▶ **REQUIREMENT**
Render the rows from the line with "Where should I click to: Click the search" to the line with "The width and height of the screenshot is (1154, 645)." as a JSON list of strings, one string per line, with blank lines and pictures left out.
** begin RECORDS FOR THIS TASK **
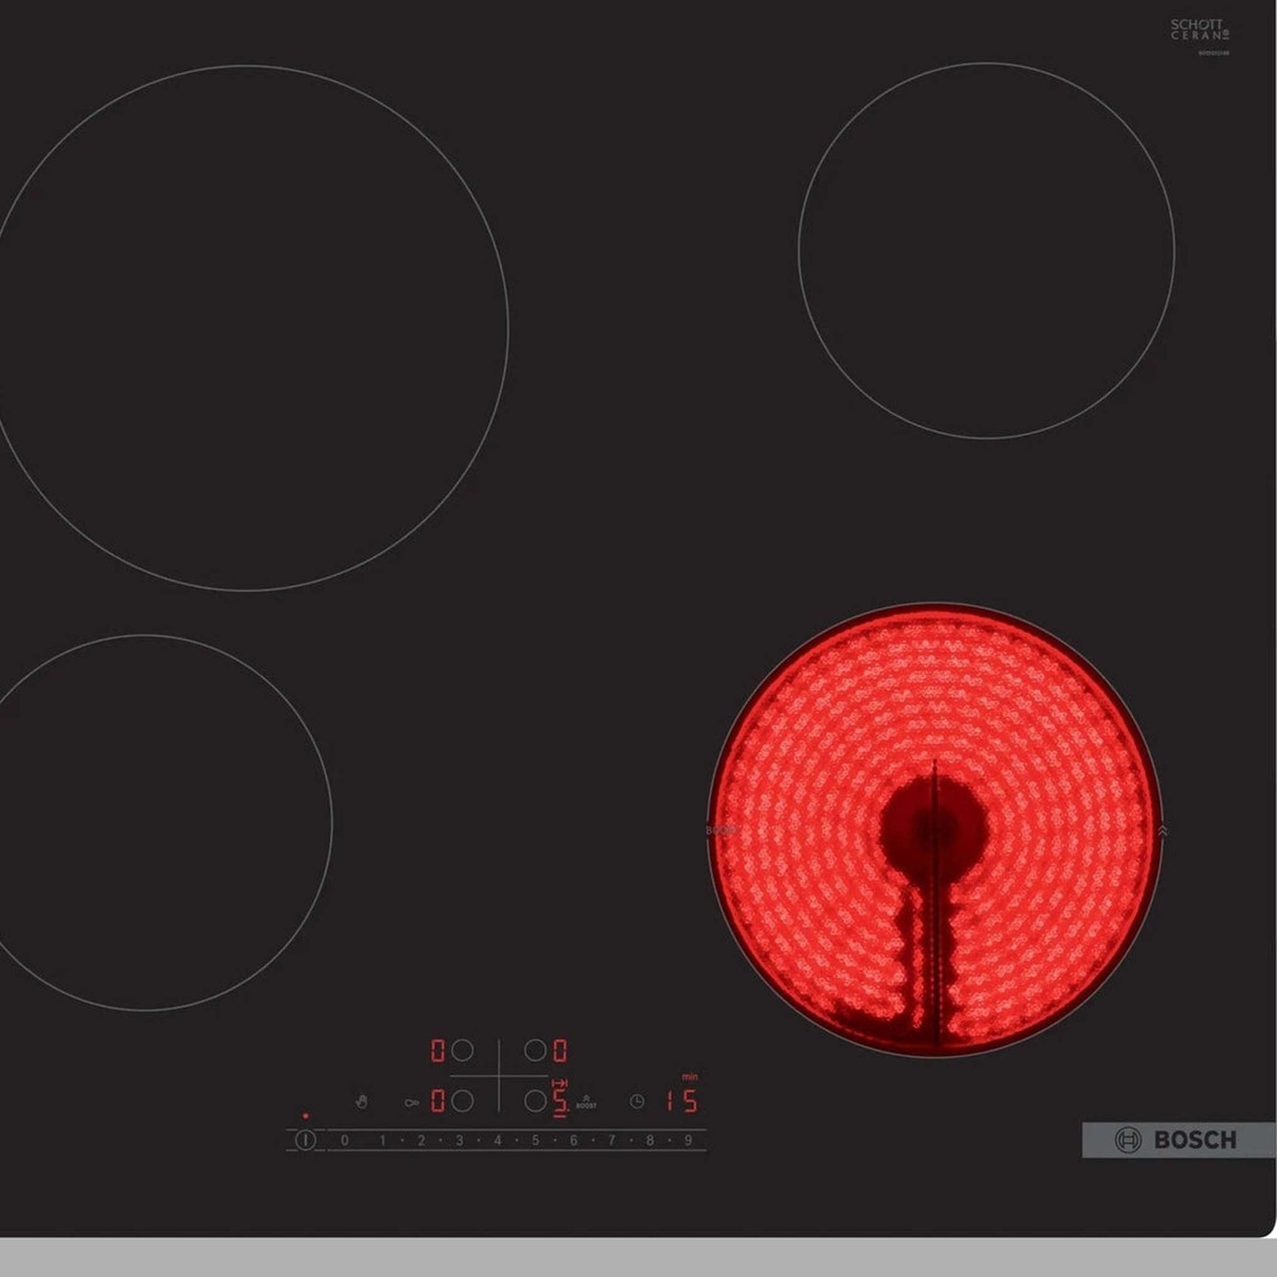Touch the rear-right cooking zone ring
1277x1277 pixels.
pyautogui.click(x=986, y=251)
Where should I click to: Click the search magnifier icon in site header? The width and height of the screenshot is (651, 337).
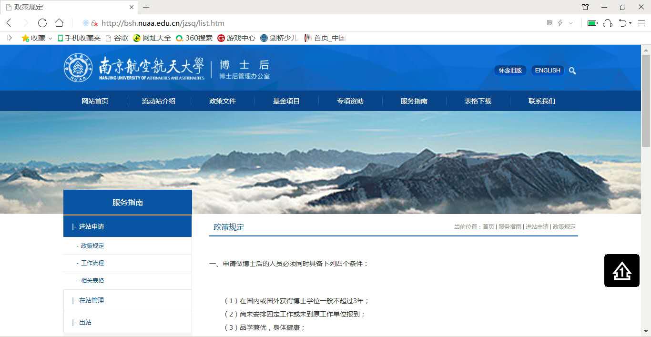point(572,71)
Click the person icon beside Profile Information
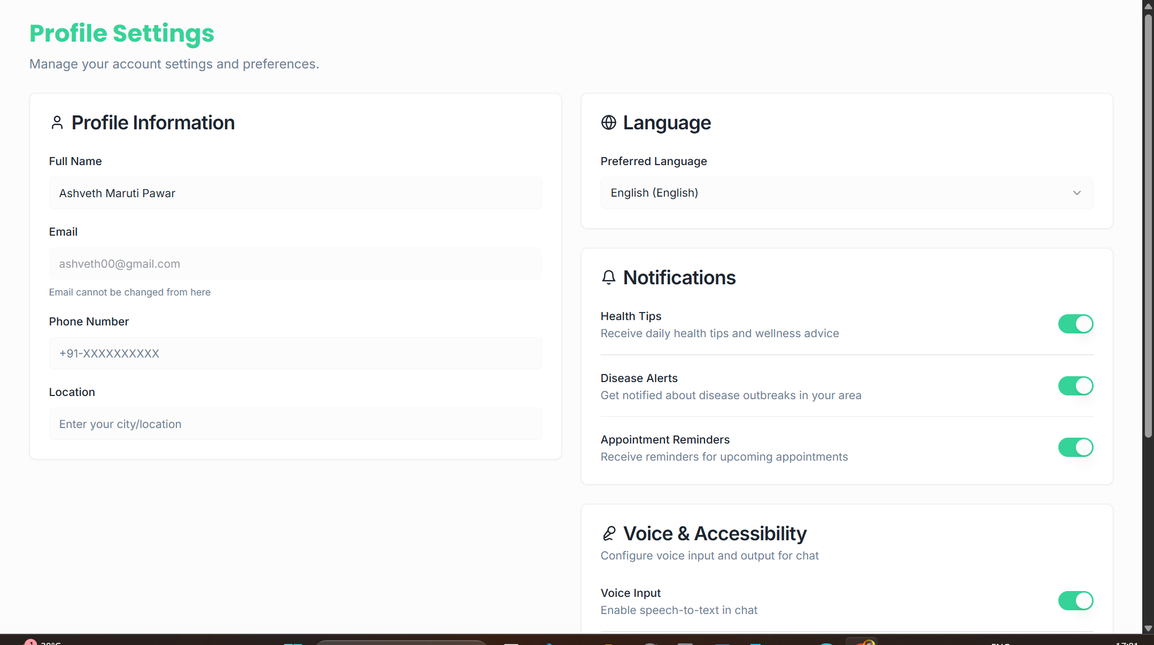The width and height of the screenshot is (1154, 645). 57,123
** end RECORDS FOR THIS TASK **
** begin RECORDS FOR THIS TASK **
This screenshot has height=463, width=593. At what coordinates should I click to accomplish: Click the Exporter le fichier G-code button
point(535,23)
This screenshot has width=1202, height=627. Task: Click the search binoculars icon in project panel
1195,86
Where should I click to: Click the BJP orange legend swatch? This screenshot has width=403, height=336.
** end RECORDS FOR THIS TASK **
** begin RECORDS FOR THIS TASK **
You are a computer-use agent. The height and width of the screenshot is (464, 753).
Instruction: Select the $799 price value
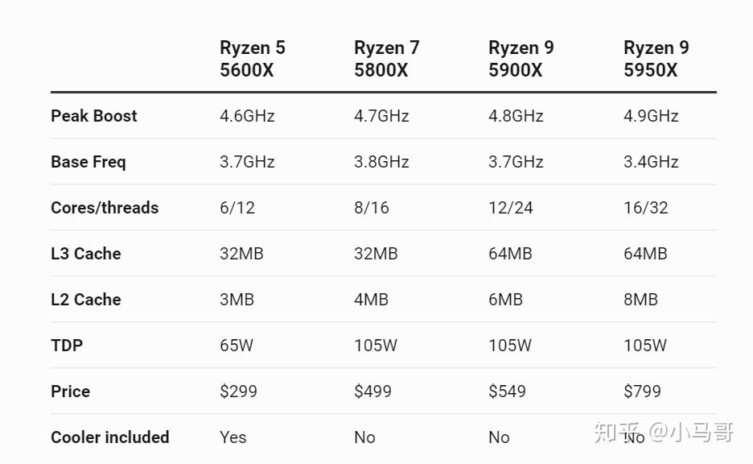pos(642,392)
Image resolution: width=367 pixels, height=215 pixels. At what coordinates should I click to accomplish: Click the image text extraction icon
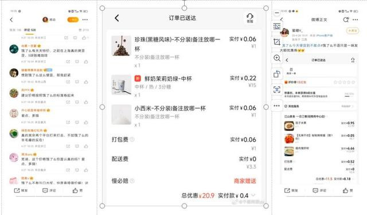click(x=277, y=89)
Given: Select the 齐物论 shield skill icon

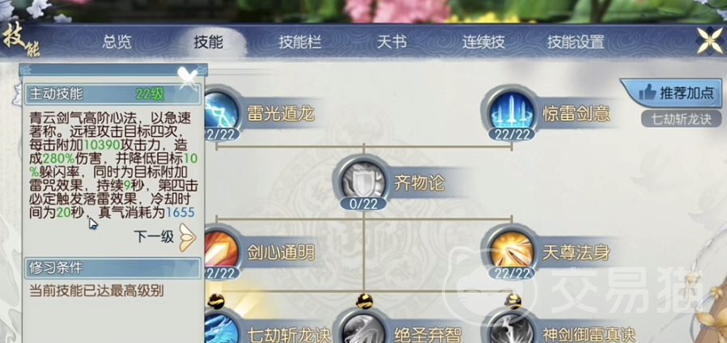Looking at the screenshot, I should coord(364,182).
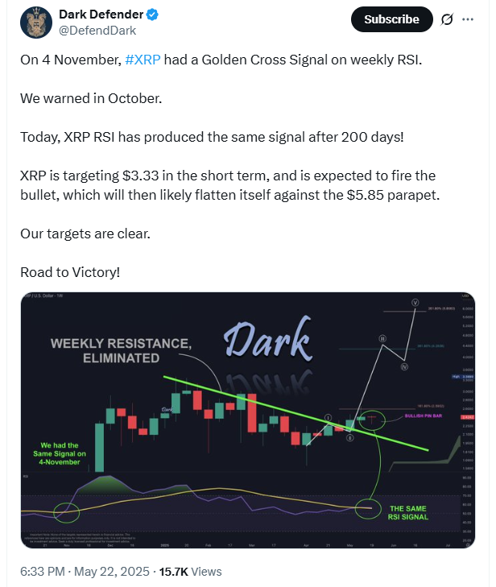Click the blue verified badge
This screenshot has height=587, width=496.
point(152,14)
** end RECORDS FOR THIS TASK **
▶ **ANSWER TO THE PROBLEM**
[
  "Where should I click to: Click the search magnifier icon in site header? The width and height of the screenshot is (651, 337).",
  "point(572,71)",
  "Click the person icon beside Profile Information",
  "The width and height of the screenshot is (1154, 645). 57,123"
]